## CONSEGNA:
Trascrivi il passo del testo sulla sicurezza informatica a partire da "Il Business Model Canvas: un" fino a "concentrarsi sul plausibile.", e sostituisci "cyber criminali" con "criminali informatici".

The Theory of Average Security: una strategia di difesa efficace per la tua azienda

Nel nostro Almanacco abbiamo visto come gli eventi che hanno caratterizzato il mondo della Cybersecurity nel 2019 indichino l’avvengo di numeri e trend impressionanti per i prossimi due anni. E’ purtroppo un dato di fatto che le minacce di Cybersecurity continuino a crescere. La difesa deve quindi obbligatoriamente essere considerata un processo continuo, che si adatti in tempo reale ai cambiamenti di scenario, siano essi interni o esterni. Come possono le organizzazioni prepararsi con un efficace piano di difesa?

Il Business Model Canvas: un modello per la security

Facciamo un passo indietro: con il Business Model Canvas: dark edition abbiamo cercato di costruire un modello in grado di evidenziare la presenza di target specifici. Per farlo, ci serve ragionare in modo visuale e andare alla ricerca di un motivo per cui qualcuno avrebbe interesse a forzare i nostri sistemi. Se il risultato della ricerca è negativo, allora dobbiamo considerarci un target generico. Questo significa che non siamo appetibili tanto per i nostri asset (dati, informazioni) ma per le nostre vulnerabilità stesse, a causa delle quali possiamo diventare un obiettivo utile per i cyber criminali. Non è possibile escludere che i nostri dati possano assumere col tempo importanza e quindi suscitare maggiore interesse, però è quantomeno improbabile. E’ quindi consigliabile concentrarsi sul plausibile.

Cybercrime: i guadagni di un mercato in crescita

Non possiamo non tenere in considerazione alcuni fatti. Il Cybercrime è costantemente un passo avanti all’industria della Cybersecurity, dal momento che quest’ultima lavora sempre rincorrendo la ‘falla’ da chiudere. Chi opera in questo contesto deve superare il paradigma dell’identificazione e della successiva risoluzione della problematica, che risulta troppo lento e macchinoso di fronte a degli opponenti che sono sia innovatori che early-adopters; persone competenti, curiose, affamate e non soggette alle stesse regole delle aziende delle economie occidentali. I dati che le aziende custodiscono sono preziosi e hanno valore, un valore non potenziale ma reale: esiste un borsino con delle quotazioni e dei siti dove comprarli. Inoltre i tool di attacco o gli attacchi stessi sono disponibili a chiunque: un malintenzionato non deve essere un tecnico competente: può acquistare il codice o assoldare persone che lo sviluppino per lui.

A supporto ci sono diversi studi molto interessanti - ad esempio “Hypercrime: The New Geometry of Harm” di Michael McGuire - dai quali sappiamo che il mercato del Cybercrime si attesta sui 5 mila miliardi di euro: una cifra che, per quanto approssimativa, fa impressione ed è naturale chiedersi come possa essere composta. Ad esempio, i riscatti per avere le chiavi di decrittazione di un ransomware ammontano a circa 1 miliardo di dollari. Una cifra che si riferisce ad un anno di attività e che ha ritmi importanti di crescita. Ma lo stesso ransomware è, spesso, solo una copertura: dopo aver forzato un sistema e avuto accesso alle informazioni, gli attaccanti decidono di coprire le proprie tracce con un ransomware. Forse non tutti pagheranno il riscatto, di certo, però, dovranno ripartire da un backup; azione che inesorabilmente cancella tutte le tracce che un intruso lascia mentre le informazioni sottratte sono già in vendita da qualche parte.

## ESTRATTO DEL DATASET:
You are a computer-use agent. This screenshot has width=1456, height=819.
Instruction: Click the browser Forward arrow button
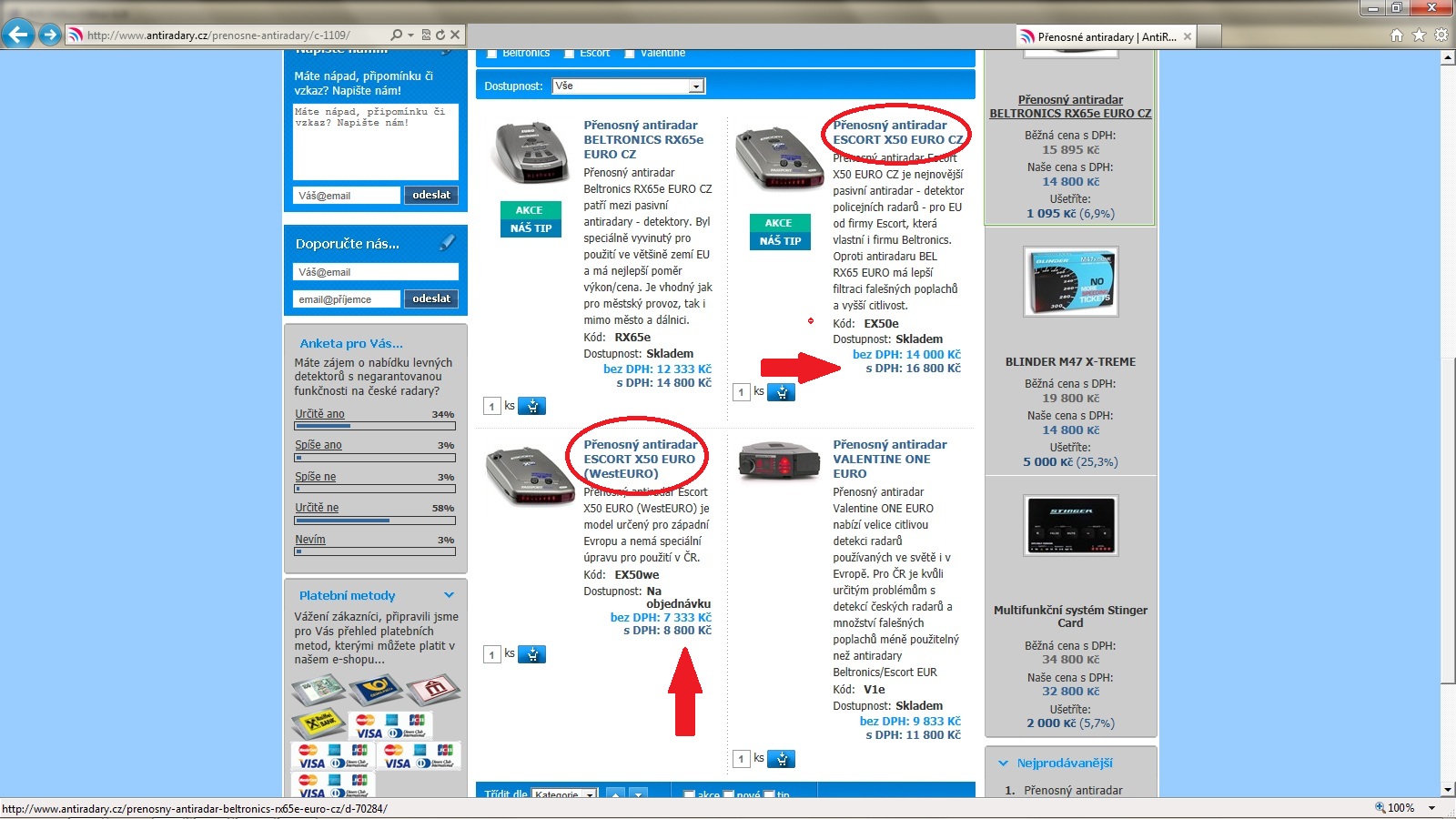point(50,35)
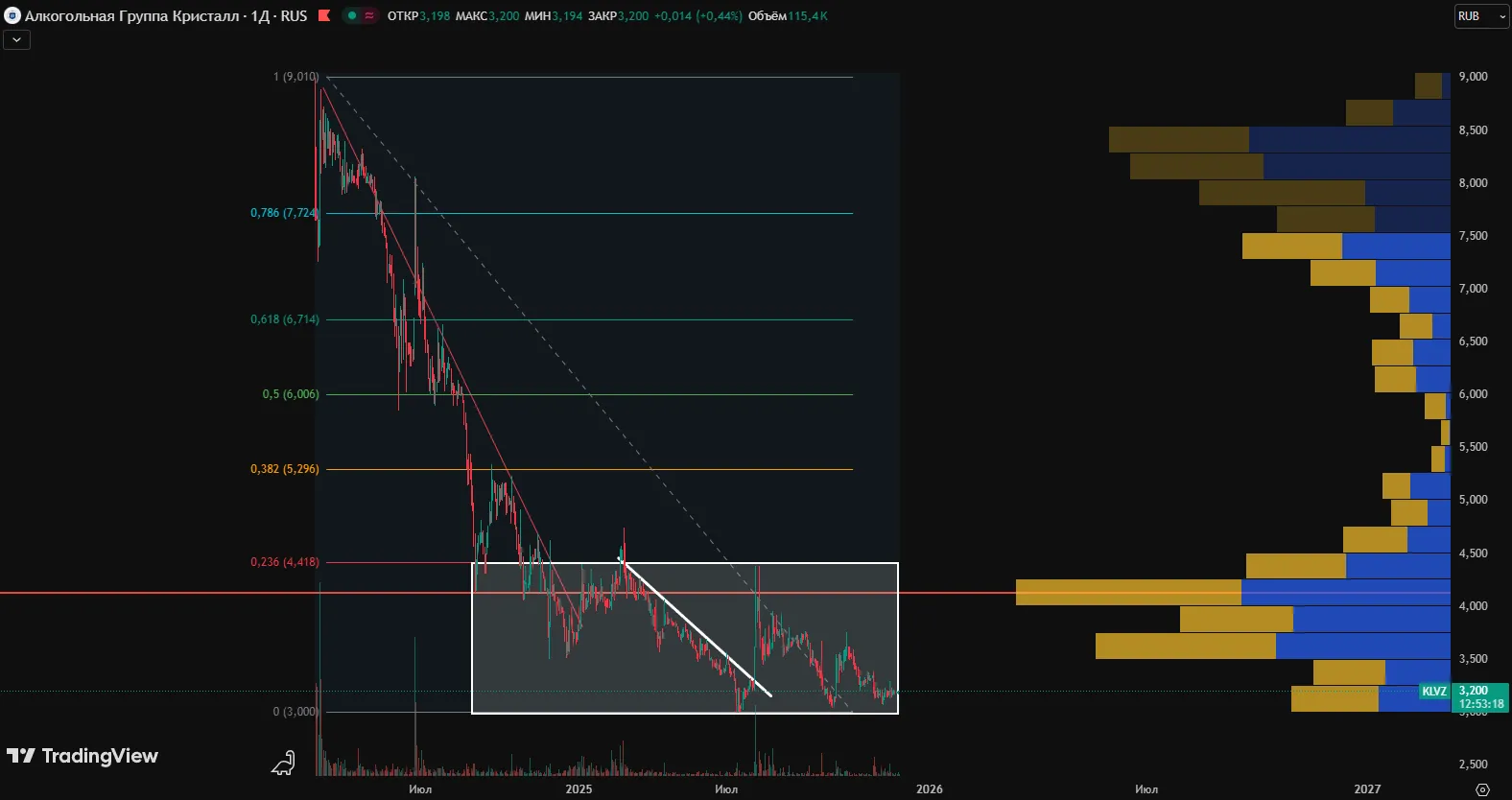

## RISPOSTA:
Il Business Model Canvas: un modello per la security

Facciamo un passo indietro: con il Business Model Canvas: dark edition abbiamo cercato di costruire un modello in grado di evidenziare la presenza di target specifici. Per farlo, ci serve ragionare in modo visuale e andare alla ricerca di un motivo per cui qualcuno avrebbe interesse a forzare i nostri sistemi. Se il risultato della ricerca è negativo, allora dobbiamo considerarci un target generico. Questo significa che non siamo appetibili tanto per i nostri asset (dati, informazioni) ma per le nostre vulnerabilità stesse, a causa delle quali possiamo diventare un obiettivo utile per i criminali informatici. Non è possibile escludere che i nostri dati possano assumere col tempo importanza e quindi suscitare maggiore interesse, però è quantomeno improbabile. E’ quindi consigliabile concentrarsi sul plausibile.